Paper TF-WeM2
Morphology Evolution during Growth of Epitaxial Ti_1-xAl_xN and Cr_1-xAl_xN Films onto MgO(100) and MgO(111)

Wednesday, October 17, 2007, 8:20 am, Room 613/614

Metastable Ti_1-xAl_xN has found widespread industrial use as hard coating for cutting and forming applications, while the knowledge base for Cr_1-xAl_xN on structure-property relations still evolves. Here, we report on growth studies of epitaxial Ti_1-xAl_xN and Cr_1-xAl_xN films deposited onto MgO(100) and MgO(111) substrates by reactive magnetron sputter epitaxy. Both orientations promote cube-on-cube epitaxial growth. However, transmission electron microscopy reveals a smooth single-crystal morphology for the MgO(100) and a facetted columnar morphology for the MgO(111) substrate. This can be ascribed to the highly anisotropic step energies for the corresponding nitride growth surfaces, resulting in a switch between layer-by-layer and island growth mode as characterized by in-situ x-ray diffraction experiments. High-resolution x-ray reciprocal space maps display that films deposited onto MgO(111) grow fully relaxed with lattice parameters that correspond well to literature values at the given compositions. The growth mode on MgO(100) substrates depends on the Al fraction. Ti_1-xAl_xN films at low Al fractions that are well lattice-matched to MgO show pseudomorphic strained growth with a small percentage of in-plane strain relaxation due to interfacial misfit dislocations, and exhibit almost defect-free single-crystal morphology. On the contrary, less lattice-matched (Ti,Cr)_1-xAl_xN films with x close to the AlN precipitation threshold show an initial pseudomorphic strained layer that relaxes for increasing film thickness.
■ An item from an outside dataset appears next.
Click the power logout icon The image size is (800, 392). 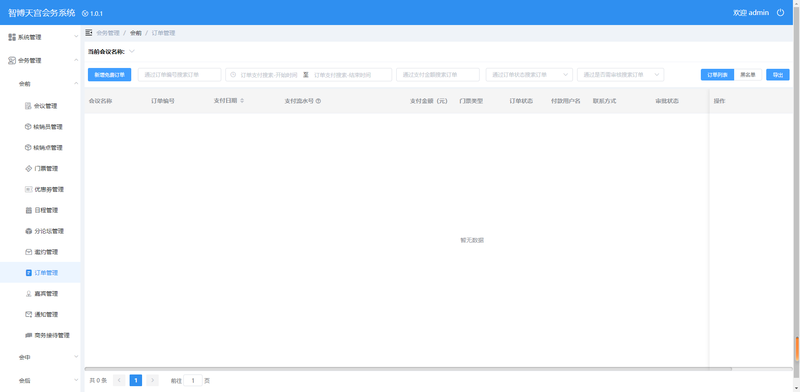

The relaxation starts with interfacial misfit dislocations that gradually evolve into a dislocation network along the {111}<110> slip system. For Cr_1-xAl_xN films with an Al fraction of 0.6, this dislocation network is superimposed by crystals of first-order twins about [111] with the orientation relationship Cr_1-xAl_xN (122) // MgO (100). The twins overgrow the primary (100) orientated film, likely due to the angular vicinity of fast growing (111) planes. These diverse relaxation mechanisms might be attributed to changed stacking fault energies for different Al fractions. Since polycrystalline Ti_1-xAl_xN and Cr_1-xAl_xN show AlN precipitation at grain boundaries during annealing, the observed morphology changes for different substrate orientation and stoichiometries have impact for the understanding of age hardening in these systems.